Read through the records below and copy each line that uses the word "computer".

===== Data supplied =====

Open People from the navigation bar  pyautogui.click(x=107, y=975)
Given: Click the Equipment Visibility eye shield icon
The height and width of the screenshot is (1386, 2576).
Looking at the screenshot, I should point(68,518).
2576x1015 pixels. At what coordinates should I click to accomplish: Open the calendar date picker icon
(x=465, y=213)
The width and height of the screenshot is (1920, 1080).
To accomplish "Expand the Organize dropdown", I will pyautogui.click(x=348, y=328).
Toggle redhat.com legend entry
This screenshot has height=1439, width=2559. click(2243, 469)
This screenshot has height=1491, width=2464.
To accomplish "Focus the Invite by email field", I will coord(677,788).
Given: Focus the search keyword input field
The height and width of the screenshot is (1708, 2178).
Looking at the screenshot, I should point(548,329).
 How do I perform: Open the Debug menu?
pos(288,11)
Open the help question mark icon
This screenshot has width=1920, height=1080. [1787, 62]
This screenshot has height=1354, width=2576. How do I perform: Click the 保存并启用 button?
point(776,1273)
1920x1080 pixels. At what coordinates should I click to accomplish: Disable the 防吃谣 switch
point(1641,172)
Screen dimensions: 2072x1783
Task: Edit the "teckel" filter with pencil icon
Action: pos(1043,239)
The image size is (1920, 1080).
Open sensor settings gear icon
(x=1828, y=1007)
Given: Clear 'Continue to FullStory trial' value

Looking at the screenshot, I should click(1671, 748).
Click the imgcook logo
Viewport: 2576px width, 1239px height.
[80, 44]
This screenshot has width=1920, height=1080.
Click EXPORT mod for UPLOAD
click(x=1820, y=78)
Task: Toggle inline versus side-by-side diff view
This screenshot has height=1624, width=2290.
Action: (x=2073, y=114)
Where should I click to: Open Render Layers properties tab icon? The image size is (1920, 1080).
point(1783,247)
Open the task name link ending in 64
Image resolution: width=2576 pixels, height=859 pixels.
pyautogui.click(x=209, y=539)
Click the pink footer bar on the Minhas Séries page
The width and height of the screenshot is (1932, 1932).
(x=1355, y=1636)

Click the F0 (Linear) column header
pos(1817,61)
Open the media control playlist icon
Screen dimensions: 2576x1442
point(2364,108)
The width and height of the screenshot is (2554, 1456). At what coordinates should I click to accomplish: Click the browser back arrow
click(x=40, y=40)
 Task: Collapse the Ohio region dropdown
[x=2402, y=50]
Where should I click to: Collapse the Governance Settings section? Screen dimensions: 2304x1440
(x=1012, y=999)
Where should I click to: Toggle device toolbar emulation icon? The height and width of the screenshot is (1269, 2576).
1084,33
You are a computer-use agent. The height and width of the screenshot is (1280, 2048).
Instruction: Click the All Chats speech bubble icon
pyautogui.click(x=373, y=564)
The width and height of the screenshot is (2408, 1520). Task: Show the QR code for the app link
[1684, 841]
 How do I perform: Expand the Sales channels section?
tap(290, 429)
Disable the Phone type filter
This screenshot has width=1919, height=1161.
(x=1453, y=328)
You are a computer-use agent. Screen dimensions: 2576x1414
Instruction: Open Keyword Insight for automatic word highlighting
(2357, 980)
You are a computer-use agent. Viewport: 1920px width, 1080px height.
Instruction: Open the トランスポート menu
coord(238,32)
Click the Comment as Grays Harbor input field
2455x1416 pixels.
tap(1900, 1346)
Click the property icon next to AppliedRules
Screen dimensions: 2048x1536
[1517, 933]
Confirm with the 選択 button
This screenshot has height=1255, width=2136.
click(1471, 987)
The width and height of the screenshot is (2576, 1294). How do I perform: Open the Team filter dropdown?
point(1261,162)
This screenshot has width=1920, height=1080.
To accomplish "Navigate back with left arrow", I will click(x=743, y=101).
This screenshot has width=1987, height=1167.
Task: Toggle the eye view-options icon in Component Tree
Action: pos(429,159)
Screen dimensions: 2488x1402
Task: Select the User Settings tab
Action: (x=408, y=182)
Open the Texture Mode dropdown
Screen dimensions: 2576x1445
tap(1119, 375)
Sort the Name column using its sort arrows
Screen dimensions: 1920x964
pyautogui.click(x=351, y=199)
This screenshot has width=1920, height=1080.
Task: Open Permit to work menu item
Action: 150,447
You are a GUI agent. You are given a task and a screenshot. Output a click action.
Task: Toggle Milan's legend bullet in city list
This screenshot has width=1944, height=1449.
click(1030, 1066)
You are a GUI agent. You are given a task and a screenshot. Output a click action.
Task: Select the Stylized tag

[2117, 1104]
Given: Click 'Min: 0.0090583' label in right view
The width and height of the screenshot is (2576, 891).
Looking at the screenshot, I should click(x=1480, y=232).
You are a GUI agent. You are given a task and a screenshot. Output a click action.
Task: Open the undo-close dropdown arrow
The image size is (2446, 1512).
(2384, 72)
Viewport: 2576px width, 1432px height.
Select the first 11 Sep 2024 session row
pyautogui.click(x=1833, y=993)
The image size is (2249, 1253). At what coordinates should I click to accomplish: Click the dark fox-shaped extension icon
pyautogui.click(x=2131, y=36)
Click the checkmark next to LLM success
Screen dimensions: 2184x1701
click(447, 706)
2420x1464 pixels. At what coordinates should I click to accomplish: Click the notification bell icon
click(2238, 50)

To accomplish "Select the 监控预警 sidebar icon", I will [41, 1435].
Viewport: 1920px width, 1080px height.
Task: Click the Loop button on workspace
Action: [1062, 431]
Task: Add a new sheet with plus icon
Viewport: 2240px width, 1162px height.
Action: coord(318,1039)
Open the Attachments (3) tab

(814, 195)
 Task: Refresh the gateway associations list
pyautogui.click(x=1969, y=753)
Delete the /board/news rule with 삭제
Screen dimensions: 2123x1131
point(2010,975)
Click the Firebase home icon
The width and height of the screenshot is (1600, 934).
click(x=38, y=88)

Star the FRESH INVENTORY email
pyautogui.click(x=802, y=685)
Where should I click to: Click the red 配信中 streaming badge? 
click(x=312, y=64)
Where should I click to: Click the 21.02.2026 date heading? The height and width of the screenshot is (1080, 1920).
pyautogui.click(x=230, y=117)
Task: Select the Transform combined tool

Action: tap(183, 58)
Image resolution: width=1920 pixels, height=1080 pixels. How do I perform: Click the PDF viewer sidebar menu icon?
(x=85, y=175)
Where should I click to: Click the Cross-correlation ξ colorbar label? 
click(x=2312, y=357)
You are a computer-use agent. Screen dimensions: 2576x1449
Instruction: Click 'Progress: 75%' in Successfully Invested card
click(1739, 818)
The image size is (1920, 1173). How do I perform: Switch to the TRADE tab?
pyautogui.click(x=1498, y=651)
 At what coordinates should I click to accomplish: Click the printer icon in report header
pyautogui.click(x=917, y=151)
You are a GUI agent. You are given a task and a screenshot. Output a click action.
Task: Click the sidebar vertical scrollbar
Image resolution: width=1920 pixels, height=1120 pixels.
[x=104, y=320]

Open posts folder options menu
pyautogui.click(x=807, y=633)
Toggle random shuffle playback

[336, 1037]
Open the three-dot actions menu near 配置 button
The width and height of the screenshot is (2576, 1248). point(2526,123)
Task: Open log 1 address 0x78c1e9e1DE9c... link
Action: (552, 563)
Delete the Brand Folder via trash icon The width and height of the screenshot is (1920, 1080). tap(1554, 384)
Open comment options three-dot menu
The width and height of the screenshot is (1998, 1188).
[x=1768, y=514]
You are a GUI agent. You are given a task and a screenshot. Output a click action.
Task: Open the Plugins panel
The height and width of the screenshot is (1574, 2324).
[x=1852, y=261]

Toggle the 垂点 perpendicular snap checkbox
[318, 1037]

=====

● **Response to the task**
You are a computer-use agent. The height and width of the screenshot is (1280, 2048).
You are a computer-use agent. Screen dimensions: 2576x1414
You are a computer-use agent. Viewport: 1920px width, 1080px height.
You are a computer-use agent. Screen dimensions: 2576x1449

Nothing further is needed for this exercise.